- Born: 6 June 1940 (age 85) London, England
- Spouses: ; Andrée Lefevre ​ ​(m. 1967; div. 1985)​ ; Helen Lynch ​ ​(m. 1989; div. 1993)​ ; Joanne Bristow ​(m. 1996)​
- Children: 3
- Father: Alec Guinness
- Relatives: Nesta Guinness-Walker (grandson)

= Matthew Guinness =

British actor (born 1940)

Matthew Guinness (born 6 June 1940) is an English actor. He gave a sensitive portrayal of cerebral palsy–afflicted Mr. Johnny in the 1974 BBC adaptation of Carrie's War. He played the part of the Farmer in the 1976 film Nuts in May, appears in Ridley Scott's The Duellists (1977) and had a small role in 1986's Lady Jane. He has also worked extensively in theatre.

== Life ==
Guinness was born on 6 June 1940 at Denmark Hill Hospital in London, the only child of Alec Guinness (1914–2000) and Merula Salaman (1914–2000); his father was appearing on stage in The Tempest at the Old Vic at the time.

┄┄┄┄┄┄

Tasks to perform:
1: In the Matthew Guinness article, rewrite the paragraph that begins "Matthew Guinness (born 6 June 1940) is an English actor" as a short bulleted list that keeps its main facts.
2: Resume the article on actor Matthew Guinness, picking up after its last sentence, about his father appearing in The Tempest at the Old Vic.

┄┄┄┄┄┄

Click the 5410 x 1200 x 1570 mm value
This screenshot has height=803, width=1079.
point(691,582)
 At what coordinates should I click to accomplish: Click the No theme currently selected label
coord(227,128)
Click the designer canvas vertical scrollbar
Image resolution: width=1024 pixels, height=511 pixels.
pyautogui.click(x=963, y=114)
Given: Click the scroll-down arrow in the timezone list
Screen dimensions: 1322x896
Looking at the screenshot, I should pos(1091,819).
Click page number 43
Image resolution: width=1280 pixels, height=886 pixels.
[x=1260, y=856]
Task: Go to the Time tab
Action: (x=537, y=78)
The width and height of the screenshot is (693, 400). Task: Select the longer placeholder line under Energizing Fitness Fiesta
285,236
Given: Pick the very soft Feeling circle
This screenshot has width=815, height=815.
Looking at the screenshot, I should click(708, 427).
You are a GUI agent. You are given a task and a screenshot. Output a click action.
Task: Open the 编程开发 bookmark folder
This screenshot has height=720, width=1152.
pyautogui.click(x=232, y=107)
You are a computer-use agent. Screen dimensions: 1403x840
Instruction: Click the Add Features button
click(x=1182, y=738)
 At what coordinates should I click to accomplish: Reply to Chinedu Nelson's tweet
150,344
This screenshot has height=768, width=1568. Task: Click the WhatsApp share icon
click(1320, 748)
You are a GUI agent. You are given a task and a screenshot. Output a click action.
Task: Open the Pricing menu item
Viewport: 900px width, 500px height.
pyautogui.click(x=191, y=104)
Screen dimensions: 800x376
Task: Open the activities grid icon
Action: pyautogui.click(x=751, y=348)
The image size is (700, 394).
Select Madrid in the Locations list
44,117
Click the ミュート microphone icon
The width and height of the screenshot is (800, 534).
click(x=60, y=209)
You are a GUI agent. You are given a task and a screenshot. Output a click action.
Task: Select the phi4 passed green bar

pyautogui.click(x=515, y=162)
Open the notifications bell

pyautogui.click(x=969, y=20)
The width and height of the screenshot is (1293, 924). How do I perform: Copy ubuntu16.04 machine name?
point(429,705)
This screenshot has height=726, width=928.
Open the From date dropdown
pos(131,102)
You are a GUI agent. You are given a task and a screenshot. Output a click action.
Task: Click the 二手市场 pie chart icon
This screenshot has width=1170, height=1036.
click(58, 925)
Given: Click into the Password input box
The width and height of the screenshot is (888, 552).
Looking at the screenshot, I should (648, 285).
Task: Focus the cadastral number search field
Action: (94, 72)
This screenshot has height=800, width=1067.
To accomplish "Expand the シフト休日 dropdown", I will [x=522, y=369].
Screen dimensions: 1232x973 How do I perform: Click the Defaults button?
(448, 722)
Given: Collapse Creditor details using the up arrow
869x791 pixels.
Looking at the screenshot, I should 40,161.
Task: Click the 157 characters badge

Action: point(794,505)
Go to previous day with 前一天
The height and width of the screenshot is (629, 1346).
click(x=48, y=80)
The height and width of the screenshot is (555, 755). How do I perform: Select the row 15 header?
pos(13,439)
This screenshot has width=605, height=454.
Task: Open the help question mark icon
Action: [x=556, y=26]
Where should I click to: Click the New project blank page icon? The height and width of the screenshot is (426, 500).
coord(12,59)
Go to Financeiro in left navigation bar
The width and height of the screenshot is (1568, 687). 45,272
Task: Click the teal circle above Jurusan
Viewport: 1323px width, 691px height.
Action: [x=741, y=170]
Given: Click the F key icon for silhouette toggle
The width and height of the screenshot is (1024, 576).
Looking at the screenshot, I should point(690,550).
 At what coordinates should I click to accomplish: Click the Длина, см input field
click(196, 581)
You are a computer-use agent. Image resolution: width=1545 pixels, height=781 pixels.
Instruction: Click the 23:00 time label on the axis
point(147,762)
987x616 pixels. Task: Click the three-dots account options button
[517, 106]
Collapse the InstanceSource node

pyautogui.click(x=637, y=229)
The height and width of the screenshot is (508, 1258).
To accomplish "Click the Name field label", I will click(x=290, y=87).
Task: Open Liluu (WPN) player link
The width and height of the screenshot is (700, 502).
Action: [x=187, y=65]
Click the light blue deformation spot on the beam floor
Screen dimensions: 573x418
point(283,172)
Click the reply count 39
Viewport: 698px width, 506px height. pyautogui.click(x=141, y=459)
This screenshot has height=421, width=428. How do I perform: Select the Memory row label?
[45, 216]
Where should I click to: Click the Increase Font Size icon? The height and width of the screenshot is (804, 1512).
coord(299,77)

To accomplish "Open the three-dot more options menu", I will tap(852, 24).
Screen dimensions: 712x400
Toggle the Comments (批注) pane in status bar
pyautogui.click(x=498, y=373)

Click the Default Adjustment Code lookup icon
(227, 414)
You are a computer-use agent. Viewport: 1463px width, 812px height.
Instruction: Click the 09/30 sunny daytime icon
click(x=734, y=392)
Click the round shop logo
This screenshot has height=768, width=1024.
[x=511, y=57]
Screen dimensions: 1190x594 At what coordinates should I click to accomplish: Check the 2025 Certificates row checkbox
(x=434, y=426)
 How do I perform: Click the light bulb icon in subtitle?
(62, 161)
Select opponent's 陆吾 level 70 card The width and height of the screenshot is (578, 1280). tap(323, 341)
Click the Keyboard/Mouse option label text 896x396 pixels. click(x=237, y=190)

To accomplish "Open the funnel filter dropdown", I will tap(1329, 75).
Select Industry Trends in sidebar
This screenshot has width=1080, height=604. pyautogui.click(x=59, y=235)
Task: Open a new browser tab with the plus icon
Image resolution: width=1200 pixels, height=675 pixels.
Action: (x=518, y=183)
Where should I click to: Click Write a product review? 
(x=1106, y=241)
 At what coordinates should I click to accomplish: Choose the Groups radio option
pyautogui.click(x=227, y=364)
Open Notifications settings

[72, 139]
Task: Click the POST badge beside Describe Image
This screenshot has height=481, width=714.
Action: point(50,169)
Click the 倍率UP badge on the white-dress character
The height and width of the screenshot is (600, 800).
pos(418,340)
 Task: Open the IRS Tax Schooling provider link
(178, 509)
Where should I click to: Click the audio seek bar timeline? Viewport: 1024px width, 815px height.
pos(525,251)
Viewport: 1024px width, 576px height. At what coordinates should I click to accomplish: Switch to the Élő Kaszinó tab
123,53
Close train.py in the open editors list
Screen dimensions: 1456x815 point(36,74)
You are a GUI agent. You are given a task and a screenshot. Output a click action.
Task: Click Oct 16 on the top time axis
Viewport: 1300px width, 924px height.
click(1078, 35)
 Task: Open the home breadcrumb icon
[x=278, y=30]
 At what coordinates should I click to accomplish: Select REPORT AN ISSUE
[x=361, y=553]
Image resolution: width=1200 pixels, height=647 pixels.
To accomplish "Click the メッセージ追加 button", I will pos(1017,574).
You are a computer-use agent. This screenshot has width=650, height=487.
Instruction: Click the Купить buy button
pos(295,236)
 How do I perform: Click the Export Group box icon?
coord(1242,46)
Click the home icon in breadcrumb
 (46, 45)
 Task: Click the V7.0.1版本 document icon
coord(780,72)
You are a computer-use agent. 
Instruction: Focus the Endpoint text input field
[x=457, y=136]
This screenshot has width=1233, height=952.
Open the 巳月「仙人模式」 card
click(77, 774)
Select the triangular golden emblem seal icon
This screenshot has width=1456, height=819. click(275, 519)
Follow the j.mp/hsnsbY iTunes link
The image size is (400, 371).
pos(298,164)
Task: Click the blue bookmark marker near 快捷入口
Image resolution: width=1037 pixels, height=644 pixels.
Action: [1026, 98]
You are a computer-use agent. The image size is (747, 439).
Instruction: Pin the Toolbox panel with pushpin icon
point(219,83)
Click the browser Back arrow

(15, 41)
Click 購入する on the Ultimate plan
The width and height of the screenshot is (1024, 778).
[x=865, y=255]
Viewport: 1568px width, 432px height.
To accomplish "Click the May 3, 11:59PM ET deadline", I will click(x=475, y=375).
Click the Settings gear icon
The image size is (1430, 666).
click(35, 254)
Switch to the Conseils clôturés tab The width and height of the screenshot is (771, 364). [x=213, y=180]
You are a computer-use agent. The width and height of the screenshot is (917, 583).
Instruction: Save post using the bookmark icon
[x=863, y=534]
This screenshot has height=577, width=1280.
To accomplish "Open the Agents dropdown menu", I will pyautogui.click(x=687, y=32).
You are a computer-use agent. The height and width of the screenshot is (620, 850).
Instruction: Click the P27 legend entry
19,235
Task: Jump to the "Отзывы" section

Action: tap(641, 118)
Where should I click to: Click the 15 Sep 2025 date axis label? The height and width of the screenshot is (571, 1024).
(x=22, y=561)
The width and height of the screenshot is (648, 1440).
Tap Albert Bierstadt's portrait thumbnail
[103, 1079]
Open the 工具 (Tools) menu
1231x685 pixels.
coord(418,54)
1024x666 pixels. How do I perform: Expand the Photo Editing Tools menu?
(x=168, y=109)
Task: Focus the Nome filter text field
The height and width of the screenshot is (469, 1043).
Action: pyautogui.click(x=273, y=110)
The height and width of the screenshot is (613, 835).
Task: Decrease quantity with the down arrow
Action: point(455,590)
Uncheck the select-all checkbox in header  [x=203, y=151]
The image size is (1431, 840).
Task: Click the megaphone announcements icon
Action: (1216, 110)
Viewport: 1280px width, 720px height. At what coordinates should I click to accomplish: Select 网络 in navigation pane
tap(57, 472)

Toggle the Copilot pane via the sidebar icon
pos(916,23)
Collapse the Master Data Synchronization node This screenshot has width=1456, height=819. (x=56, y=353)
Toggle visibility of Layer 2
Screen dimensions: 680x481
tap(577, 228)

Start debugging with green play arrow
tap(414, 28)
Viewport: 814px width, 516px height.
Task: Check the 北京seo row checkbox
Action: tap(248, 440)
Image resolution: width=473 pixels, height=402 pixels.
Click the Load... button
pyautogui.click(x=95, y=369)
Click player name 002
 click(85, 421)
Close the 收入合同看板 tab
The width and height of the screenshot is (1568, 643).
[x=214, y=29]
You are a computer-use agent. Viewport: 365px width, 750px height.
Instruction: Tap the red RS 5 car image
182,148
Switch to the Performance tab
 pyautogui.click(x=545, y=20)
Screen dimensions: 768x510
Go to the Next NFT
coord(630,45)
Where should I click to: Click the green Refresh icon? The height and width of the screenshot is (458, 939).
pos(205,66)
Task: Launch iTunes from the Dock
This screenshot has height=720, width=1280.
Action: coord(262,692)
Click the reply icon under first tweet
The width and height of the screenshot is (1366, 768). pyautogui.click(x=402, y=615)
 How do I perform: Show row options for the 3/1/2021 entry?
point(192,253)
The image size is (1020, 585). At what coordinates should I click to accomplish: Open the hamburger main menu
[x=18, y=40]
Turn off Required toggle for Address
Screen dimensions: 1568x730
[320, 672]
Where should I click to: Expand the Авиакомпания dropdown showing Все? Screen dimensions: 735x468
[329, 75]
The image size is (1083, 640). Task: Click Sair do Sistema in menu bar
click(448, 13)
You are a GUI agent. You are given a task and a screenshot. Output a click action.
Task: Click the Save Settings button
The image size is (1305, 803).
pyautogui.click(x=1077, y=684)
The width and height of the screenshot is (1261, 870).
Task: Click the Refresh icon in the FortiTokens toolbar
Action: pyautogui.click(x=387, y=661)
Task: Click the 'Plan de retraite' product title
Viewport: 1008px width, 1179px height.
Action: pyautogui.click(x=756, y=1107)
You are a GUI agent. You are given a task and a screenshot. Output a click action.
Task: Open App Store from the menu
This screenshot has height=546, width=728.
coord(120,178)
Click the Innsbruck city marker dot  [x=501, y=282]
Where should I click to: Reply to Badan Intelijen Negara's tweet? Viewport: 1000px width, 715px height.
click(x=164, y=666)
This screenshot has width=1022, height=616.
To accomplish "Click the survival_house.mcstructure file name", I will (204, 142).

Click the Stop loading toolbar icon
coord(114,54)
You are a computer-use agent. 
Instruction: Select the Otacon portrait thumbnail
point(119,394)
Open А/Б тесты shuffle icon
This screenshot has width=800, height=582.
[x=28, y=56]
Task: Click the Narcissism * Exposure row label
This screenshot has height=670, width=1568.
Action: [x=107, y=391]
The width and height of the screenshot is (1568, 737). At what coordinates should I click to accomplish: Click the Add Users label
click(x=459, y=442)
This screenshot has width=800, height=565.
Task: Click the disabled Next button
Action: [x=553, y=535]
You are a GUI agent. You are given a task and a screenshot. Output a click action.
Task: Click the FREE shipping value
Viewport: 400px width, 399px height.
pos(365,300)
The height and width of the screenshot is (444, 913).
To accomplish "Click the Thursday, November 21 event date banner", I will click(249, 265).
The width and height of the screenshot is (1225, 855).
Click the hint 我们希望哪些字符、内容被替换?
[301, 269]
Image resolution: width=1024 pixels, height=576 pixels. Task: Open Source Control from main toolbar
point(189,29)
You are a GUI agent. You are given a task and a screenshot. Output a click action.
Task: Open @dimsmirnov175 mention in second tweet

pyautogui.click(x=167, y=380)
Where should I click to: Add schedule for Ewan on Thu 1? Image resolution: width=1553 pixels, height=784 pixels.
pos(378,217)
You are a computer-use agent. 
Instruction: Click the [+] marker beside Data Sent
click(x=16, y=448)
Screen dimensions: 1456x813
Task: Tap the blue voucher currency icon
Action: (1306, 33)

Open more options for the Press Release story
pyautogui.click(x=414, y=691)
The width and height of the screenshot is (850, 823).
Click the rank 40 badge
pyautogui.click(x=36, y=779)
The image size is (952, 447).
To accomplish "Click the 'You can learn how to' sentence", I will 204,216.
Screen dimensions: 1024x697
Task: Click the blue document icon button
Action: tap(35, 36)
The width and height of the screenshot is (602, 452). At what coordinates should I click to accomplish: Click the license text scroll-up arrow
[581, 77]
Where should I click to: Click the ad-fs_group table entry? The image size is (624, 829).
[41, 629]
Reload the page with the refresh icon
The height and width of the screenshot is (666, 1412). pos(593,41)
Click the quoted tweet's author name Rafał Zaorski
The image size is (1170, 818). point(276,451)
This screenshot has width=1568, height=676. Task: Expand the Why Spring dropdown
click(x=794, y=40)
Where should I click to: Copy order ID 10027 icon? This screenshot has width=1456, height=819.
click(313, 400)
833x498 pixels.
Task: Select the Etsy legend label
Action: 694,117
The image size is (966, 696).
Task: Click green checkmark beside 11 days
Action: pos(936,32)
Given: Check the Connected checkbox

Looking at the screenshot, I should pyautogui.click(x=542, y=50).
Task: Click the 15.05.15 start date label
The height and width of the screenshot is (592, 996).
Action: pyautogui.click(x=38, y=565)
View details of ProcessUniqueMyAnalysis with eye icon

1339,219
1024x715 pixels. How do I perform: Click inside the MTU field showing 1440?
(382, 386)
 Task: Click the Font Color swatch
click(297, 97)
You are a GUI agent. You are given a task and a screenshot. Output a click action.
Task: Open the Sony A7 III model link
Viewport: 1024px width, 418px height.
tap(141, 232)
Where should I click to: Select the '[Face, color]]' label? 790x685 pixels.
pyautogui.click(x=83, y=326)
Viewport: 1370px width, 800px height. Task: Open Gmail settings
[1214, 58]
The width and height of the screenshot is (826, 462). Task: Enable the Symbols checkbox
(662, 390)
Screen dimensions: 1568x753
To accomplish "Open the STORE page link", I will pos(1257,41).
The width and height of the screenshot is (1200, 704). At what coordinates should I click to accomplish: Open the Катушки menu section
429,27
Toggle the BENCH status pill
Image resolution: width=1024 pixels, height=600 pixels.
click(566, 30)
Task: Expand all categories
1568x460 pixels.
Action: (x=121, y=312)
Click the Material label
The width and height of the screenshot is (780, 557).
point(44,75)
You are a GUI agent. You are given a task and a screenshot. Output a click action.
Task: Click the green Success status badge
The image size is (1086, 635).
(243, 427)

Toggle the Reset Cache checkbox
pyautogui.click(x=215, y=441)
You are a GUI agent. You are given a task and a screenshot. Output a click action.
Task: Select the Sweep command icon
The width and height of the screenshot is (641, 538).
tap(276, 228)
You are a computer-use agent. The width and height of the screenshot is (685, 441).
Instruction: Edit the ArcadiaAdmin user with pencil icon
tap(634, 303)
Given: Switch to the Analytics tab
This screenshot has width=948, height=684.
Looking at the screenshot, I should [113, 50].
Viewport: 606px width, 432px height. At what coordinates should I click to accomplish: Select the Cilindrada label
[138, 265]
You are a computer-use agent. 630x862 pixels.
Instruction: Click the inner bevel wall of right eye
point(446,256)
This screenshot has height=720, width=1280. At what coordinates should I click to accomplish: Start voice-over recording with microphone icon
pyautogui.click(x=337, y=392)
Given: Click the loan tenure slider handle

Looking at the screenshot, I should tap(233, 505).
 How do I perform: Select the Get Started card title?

┄┄┄┄┄┄

Responses per task:
1:
- English actor, born 6 June 1940
- Played Mr. Johnny, who has cerebral palsy, in the BBC's 1974 adaptation of Carrie's War, a portrayal described as sensitive
- Played the Farmer in the 1976 film Nuts in May
- Appears in Ridley Scott's The Duellists (1977)
- Had a small role in Lady Jane (1986)
- Has worked extensively in theatre

2:
According to his father, Guinness was afflicted with polio early in his life, although he later made a full recovery. Corin Redgrave, who knew Guinness from childhood, claimed that he was very strictly brought up. As a child, he appeared with his father in The Card.

Guinness has been married three times. His first marriage was to Andrée Lefevre, from 1967 to 1985, with whom he has a son, and a daughter Sally, who made a cameo as a Supreme Council member in the 2019 film Star Wars: The Rise of Skywalker. His second marriage was to Helen Lynch, from 1989 to 1993. He has been married to Joanne Bristow since 1996, and they have one daughter.

Guinness's grandson, Nesta Guinness-Walker, is a professional footballer.